However, like most Scots, I also have a 'worth the Licence Fee alone' list. My list includes the stunning natural history programmes like Africa. The brilliant Piper Alpha documentary shown last week. University Challenge, Sherlock, 6 Music. Like most parents of young children I would be lost without Cbeebies.

There are always legitimate complaints to be made about the institution of the BBC. Especially after recent scandals. Other national organisations were quicker to distribute their output around the UK. Everyone would want to see more BBC programmes like the excellent Hebrides made in Scotland.

However there can be few more obvious examples of where pooling resources across the UK allows us all to benefit. For around £320million of Licence Fee we get around £3.2billion worth of TV, radio and online content. So, what would the impact be of independence on the content we enjoy?

The nationalist position on the BBC has long been caught between the political need to reassure people that a valued institution will continue and their ideological desire to dismantle something that, for them, represents a shared British experience.

Blair Jenkins, the head of Yes Scotland has previously said that after independence we would "continue to receive ALL the programmes and services we are used to receiving from the BBC" but that "in addition there will be far more Scottish content." Today former Alex Salmond Adviser, Jenifer Dempsie of Yes Scotland wrote that the £320m licence fee paid by Scots would be "spent in Scotland for Scotland" but she was less sure than Jenkins about whether we would still get all existing BBC content. We would, she wrote, have more money to "buy in programmes from other places including our BBC favourites if we wanted."

To be clear: the £320m we pay in licence fee in Scotland is our contribution towards the £3.2 billion of content we get at the moment, including the distinctive Scottish output of BBC Scotland. To continue to get "all the programmes and services" we receive now and to have more Scottish-specific content, something has to give. Every pound spent on programming "in Scotland for Scotland" like River City is a pound less to spend on shared programming like Strictly, Match of the Day or big events like the Olympics. This isn't an argument about complex broadcasting policy. It is a matter of simple arithmetic.

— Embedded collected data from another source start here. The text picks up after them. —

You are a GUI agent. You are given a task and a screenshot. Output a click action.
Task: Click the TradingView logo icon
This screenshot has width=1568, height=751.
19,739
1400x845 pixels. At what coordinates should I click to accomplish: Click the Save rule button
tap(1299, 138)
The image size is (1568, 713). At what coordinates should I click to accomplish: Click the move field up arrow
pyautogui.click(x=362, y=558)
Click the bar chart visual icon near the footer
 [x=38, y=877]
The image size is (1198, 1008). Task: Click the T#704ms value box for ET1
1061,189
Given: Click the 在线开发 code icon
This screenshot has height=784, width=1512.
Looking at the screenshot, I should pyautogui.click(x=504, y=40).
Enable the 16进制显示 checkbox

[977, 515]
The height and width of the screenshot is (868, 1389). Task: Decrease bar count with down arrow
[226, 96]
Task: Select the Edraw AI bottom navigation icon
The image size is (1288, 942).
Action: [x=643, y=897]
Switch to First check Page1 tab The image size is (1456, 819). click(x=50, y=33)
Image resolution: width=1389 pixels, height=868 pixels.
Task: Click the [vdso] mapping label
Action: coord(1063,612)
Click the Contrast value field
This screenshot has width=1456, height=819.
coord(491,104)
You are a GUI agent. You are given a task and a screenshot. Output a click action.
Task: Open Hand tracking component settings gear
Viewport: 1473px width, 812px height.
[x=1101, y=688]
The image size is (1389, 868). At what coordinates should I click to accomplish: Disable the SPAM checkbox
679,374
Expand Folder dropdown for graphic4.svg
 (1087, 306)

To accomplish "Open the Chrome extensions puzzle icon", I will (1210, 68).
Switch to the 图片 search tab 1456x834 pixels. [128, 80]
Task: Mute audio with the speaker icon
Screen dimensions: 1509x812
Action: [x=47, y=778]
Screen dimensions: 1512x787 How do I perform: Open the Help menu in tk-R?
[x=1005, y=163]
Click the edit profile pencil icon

Pete Wishart, the SNP's culture spokesman acknowledged this at a TV conference last year. Complaining that programmes created by UK shared-commissioning did not reflect the 'Scottish experience', he suggested that rather than paying our existing contribution into the BBC budget we would spend £50-£70million buying the programmes we wanted from the BBC. To pretend that as little as £50million can get us everything we enjoy now simply isn't credible.

To get more programming, without losing what we have as part of the BBC economy-of-scale, means bringing in additional income somehow. The First Minister in a speech to the Edinburgh International Television Festival pointed to Denmark and Norway as models for Scotland. It is worth noting that these countries, which don't produce anywhere near the volume of content the BBC does, have licence fees that are around £100 more than here in Scotland. Who would choose to pay more to receive less?

That the nationalist attitude towards the BBC is motivated by a political rather than a policy approach is revealed in the last paragraph of today's article. Dempsie tells the BBC that in making decisions about the future relationship between an independent Scotland and the BBC the nationalists will be watching their news and current affairs output during the referendum. If the SNP don't like it, she warns them, "it's not exactly going to serve them well for the future."

Without detail of how we could continue to receive our programmes and get more programmes without paying more, Scots would be wise to follow the old advice: do not adjust your sets.